Position coding
Previous network models that utilized One-Hot vectors as GCN inputs were unable to consider the relative positional information between words. In contrast to such inputs, the PEGCN model uses the sum of Token Embedding and Position Embedding as input word embeddings, which are sourced from BERT distributed representations6. The input representation of BERT is the sum of Token Embedding, Segment Embedding, and Position Embedding. The introduction of Segment Embedding in BERT is primarily for the next sentence prediction task. As the specific classification tasks in this study all involve single sentences, the Segment Embedding used to distinguish between the preceding and following sentences is considered redundant for this task. Therefore, only the sum of Token Embedding and Position Embedding is used to represent the network input in this study. Specific details are illustrated in Figure 2. The Token Embedding layer converts each word into a fixed-size vector that contains the semantic meaning of the text. In this study, the length and dimension of word vectors are both based on the BERT paper. Each word is converted into a 768-dimensional vector representation. Assuming a sentence length of 128, the sentence is represented as a (128, 768) matrix after the Token Embedding layer.

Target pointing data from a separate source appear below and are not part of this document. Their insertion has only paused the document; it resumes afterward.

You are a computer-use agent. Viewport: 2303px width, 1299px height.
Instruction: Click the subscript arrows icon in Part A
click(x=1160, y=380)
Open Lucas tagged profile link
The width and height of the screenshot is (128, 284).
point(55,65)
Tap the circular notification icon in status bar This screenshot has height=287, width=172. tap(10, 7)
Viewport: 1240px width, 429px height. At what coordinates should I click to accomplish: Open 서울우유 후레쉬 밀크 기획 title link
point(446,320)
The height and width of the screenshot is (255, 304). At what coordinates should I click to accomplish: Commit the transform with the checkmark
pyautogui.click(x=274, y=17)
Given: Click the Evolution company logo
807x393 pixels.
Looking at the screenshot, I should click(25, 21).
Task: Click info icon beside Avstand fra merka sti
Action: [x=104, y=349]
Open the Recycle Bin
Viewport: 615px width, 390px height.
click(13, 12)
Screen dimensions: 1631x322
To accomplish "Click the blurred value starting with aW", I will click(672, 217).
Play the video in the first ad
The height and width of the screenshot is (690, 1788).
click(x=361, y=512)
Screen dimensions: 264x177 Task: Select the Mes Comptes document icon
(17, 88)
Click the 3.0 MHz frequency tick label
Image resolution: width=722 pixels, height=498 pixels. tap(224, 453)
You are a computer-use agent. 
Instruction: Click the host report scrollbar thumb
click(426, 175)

Figure 2. Input representation of PEGCN.
The network will learn a vector representation on each Position of the Position Embedding. The vector representation is coded as the information of the sequence order. The network will judge the relative position relationship of words in the sentence through the offset of each vector. The Position Embeddings layer is essentially a table measuring (128, 768) with the first row (when seen as a vector) representing the first position of the first sequence, the second row representing the second position of the sequence, and so on. The data of each row in this table are randomly generated at the beginning and updated with the training of the network. In the specific training, the network will also consider the batch size of the model batch_size, therefore, the Token Embedding and Position Embedding are represented as the tensor of (batch_size,128,768). When they are added together, the final input representation can be obtained. The word vectors obtained in this manner are used as the input representation for PEGCN document nodes in this study. The node embedding X for the document is represented as a matrix of dimensions ((ndoc+nword) × d), where ndoc represents the number of document nodes, nword represents the number of word nodes, and d represents the dimensionality of the node embedding.